Problem details:
Rewrite the lines starting at "Task: Click the" and ending at "Collapse replies via", changing "Support" to "Help" and leaving everything else as it is.

The input:

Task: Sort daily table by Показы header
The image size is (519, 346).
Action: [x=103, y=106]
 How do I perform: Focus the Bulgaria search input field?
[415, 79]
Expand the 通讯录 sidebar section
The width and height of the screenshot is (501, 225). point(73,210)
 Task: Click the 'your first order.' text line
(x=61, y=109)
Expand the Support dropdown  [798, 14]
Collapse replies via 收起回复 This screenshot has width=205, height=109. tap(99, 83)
==
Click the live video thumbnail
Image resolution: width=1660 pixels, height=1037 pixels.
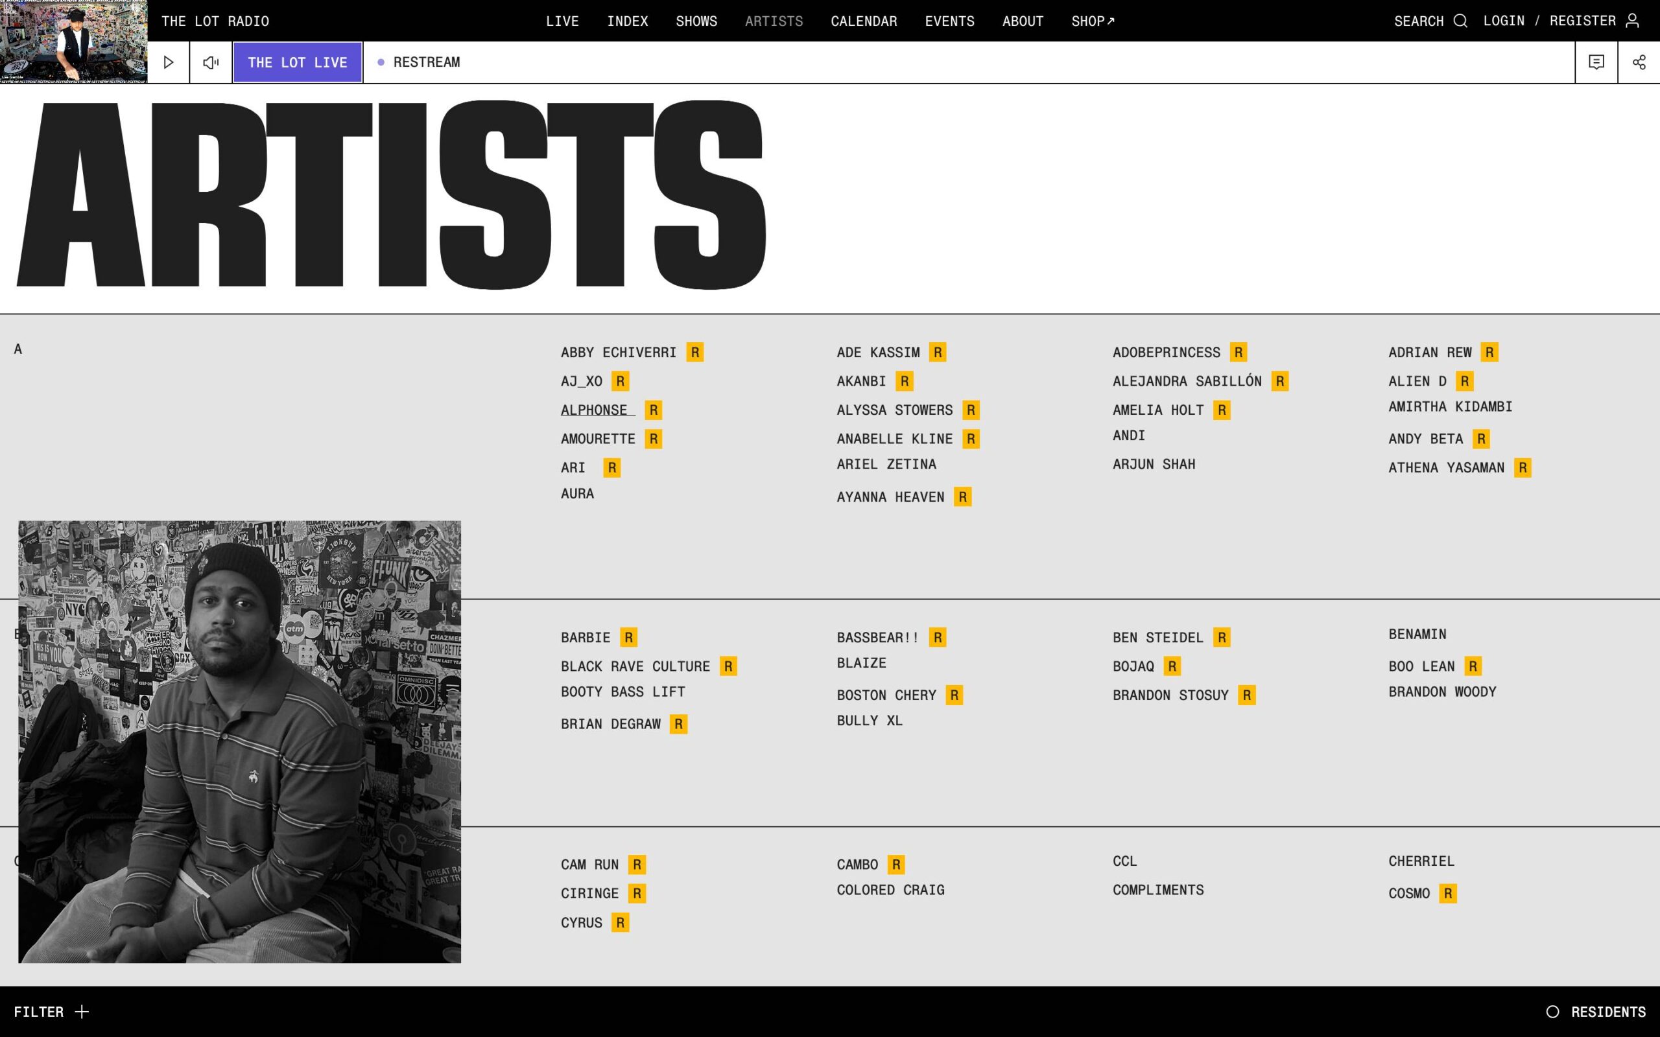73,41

Result:
 Task: Click the 'your first order.' text line
(x=61, y=109)
Expand the Help dropdown  [798, 14]
Collapse replies via 收起回复 This screenshot has width=205, height=109. tap(99, 83)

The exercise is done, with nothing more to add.